Ora la situazione si presenta a macchia leopardo: per molte associazioni piccole il problema della gestione quotidiana della comunicazione con i media locali rimane l’ufficio stampa, anche se hanno capito che non è più l’unico problema. Le grandi reti nazionali si trovano invece a dover soddisfare un bisogno di comunicazione più complesso, che spesso non sanno neanche leggere fino in fondo e che è un bisogno di comunicazione a tutto tondo. Infatti, se le organizzazioni del terzo settore vogliono stare sulla sfera pubblica, vogliono essere soggetto politicamente rilevante, devono fare comunicazione come tutti gli altri enti, entrando in una logica competitiva di visibilità. E per essere competitivi, se le grandi multinazionali e gli enti pubblici hanno una comunicazione a tutto tondo, non possono non averla anche le organizzazioni non profit. Questa è una responsabilità che devono assumersi le grandi reti, perché le associazioni piccole non hanno la forza per individuare il bisogno e per reclutare professioni.

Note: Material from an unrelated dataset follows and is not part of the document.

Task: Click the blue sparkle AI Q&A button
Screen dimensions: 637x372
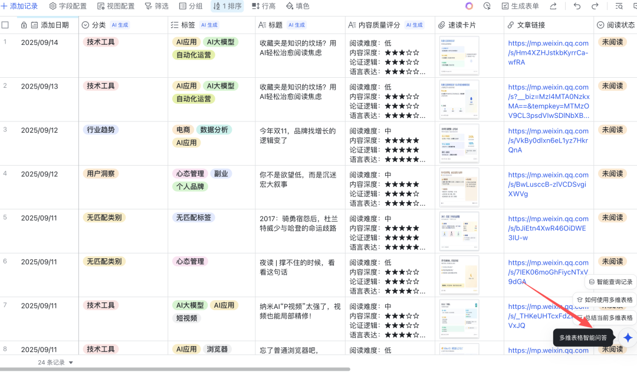Action: pos(628,338)
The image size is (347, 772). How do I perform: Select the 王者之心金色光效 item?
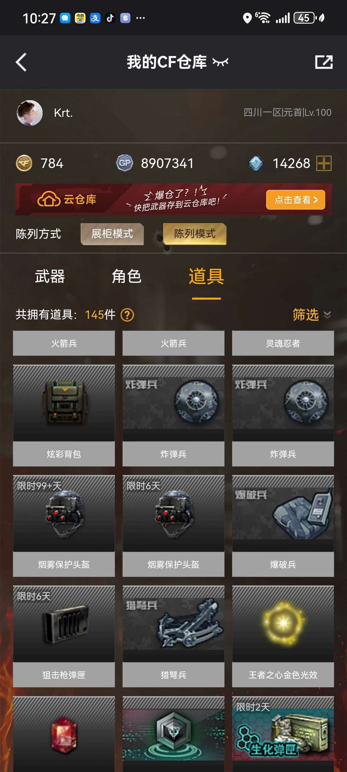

In diversi passaggi del libro fate riferimento all’approccio narrativo, di grande attualità nel campo della comunicazione. Come si “narra” il Settore non profit?

La scelta di questo tema risponde a due logiche che si intrecciano: da una parte abbiamo concepito la comunicazione per il terzo settore per tutti i settori che vogliono fare innovazione, cioè anche per quei settori che intendono occuparsi di comunicazione con una logica di responsabilità sociale e di attenzione ai temi del sociale. Quindi abbiamo pensato di fornire al lettore una panoramica delle strategie innovative di comunicazione, tra cui si collocano gli approcci narrativi.

In secondo luogo riteniamo che il terzo settore più di altri, abbia bisogno di logiche di narrazione, perché non è abituato a raccontarsi nella sua complessità. Spesso continua a pensare che la comunicazione si risolva in uno spot, mentre secondo noi il messaggio che deve passare è che devono imparare a raccontare la loro complessità. La gente non può continuare a pensare che il terzo settore sia fatto da volontari che si dedicano a determinate attività nel tempo libero, ma devono capire che sono organizzazioni fatte da professionisti esperti, che sono coadiuvati dalla presenza di volontari; deve sapere che occuparsi di questioni sociali non significa che in queste associazioni non circolino soldi. Bisogna far percepire una visione più complessa delle organizzazioni per cui è necessario che le organizzazioni imparino a raccontarsi.

Raccontarsi per noi significa, oltre alle tecniche di storytelling classiche, far capire che è necessario avere format più lunghi che non siano il comunicato stampa sul singolo evento. Storytelling quindi come strategia comunicativa innovativa e come tecnica di narrazione che permette di affrontare le questioni dell’identità complessa del terzo settore.